De plattegrond lijkt sterk op de plattegrond uit het Stedenboek van Joan Blaeu. Na de brand die uitgeverij Blaeu in 1672 verwoestte, had Frederick de Wit een deel van de koperen platen uit de boedel van Blaeu overgenomen en gaf deze onder eigen naam uit.

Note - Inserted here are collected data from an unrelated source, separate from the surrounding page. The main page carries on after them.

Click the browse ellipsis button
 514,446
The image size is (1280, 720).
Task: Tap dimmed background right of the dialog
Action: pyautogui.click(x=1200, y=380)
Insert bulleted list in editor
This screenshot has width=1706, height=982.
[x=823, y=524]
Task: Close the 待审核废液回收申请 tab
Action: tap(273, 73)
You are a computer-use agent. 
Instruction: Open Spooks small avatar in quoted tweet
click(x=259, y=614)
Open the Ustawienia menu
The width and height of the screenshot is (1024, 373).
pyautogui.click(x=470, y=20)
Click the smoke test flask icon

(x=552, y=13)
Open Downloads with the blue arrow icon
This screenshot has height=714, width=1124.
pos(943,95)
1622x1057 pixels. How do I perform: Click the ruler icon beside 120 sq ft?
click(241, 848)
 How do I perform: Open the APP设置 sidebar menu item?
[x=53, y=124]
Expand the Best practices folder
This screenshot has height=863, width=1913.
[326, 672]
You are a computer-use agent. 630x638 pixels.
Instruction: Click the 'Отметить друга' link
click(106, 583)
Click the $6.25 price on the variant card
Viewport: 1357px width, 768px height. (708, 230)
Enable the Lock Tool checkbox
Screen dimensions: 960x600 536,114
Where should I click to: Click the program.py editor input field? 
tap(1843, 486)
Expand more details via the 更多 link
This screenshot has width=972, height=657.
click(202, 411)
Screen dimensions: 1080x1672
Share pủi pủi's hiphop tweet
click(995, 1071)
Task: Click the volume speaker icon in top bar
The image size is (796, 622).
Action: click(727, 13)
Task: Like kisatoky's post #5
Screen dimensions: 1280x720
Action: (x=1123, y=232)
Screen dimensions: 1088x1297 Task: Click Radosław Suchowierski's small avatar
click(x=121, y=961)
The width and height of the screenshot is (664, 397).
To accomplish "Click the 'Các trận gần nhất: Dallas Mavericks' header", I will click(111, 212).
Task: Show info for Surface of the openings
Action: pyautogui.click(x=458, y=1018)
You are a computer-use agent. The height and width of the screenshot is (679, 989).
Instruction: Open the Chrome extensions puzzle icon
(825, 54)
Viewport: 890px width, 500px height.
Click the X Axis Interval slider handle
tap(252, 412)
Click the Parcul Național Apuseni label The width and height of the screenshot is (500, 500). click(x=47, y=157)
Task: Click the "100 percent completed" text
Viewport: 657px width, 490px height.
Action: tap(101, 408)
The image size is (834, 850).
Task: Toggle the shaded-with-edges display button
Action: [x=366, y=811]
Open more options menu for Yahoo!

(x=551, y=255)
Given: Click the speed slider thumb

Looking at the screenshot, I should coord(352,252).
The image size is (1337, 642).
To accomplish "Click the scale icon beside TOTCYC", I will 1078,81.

De Val van Antwerpen en de daaropvolgende blokkade van de Schelde in 1585 leidden er toe dat de stad voortaan geen voorhaven meer kon zijn van deze stad en haar achterland verloor. Met de hulp van de vele kooplieden die zich vanuit de Zuidelijke Nederlanden zich in de stad vestigden wist Middelburg haar positie echter te handhaven door een actieve handelspolitiek te gaan voeren. De stad maakte in die tijd een grote economische bloei door. Middelburg was een van de belangrijkste instigatoren bij de oprichting van zowel de VOC als de WIC. De Kamer van Zeeland was na Amsterdam de machtigste handelskamer van de VOC met de helft van de macht van deze stad. Middelburg was als zodanig even belangrijk als de andere vier VOC-steden Delft, Enkhuizen, Hoorn en Rotterdam bij elkaar. Ook de WIC had een belangrijke kamer in de stad als gevolg van de bloeiende kaapvaart en trans-Atlantische slavenhandel. In 1616 werd er een wisselbank gevestigd en in 1636 een bank van lening. De vele Engelse en Franse schepen die de Middelburgse haven aandeden kunnen worden teruggezien in de namen van straten en oude huizen, die vaak naar het buitenland verwijzen. Tot eind 16e eeuw wist het hierdoor haar positie als de grootste koopliedenstad van de Noordelijke Nederlanden te handhaven. Ook daarna bleef het de belangrijkste haven- en handelsstad van de Republiek na Amsterdam. De economische bloei zorgde ervoor dat de bevolking tussen 1576 en 1675 toenam van ongeveer 7000 naar ongeveer 27.000 inwoners. Hiermee was het rond 1675 de op vier na grootste stad van het land, met meer inwoners dan Den Haag en Utrecht. Om deze bevolkingsgroei te huisvesten werden in de 16e eeuw twee grote stadsuitbreidingen gepleegd: Tussen 1578 en 1591 werd de oude haven vergroot tot de Buitenhaven en werd ten noordoosten daarvan de Nieuwe Stad gebouwd, waar in de tweede helft van de 17e eeuw de eerste nieuwe protestantse kerk verrees: de Oostkerk. Tussen 1595 en 1598 werd vervolgens een nog veel grotere uitbreiding, waarbij ook een nieuwe aarden stadswal met 13 bastions werd aangelegd als derde ring na de ringwalburg en de stadswallen van 1266. Hiermee werd ook het Molenwater binnen de wallen getrokken. Bij de Maisbaai werd een grote werf aangelegd voor VOC-schepen. Van de in totaal 1772 VOC-schepen, die tussen 1602 en 1795 van stapel liepen, werden er 336 op de Middelburgse werven gebouwd.
Het verdwijnen van het achterland van Middelburg zorgde op den duur echter voor economische stagnatie. Middelburg was hierdoor namelijk zelf in het achterland komen te liggen van de Hollandse steden en rond 1660 nam Rotterdam steeds meer de positie van Middelburg over als handelshaven.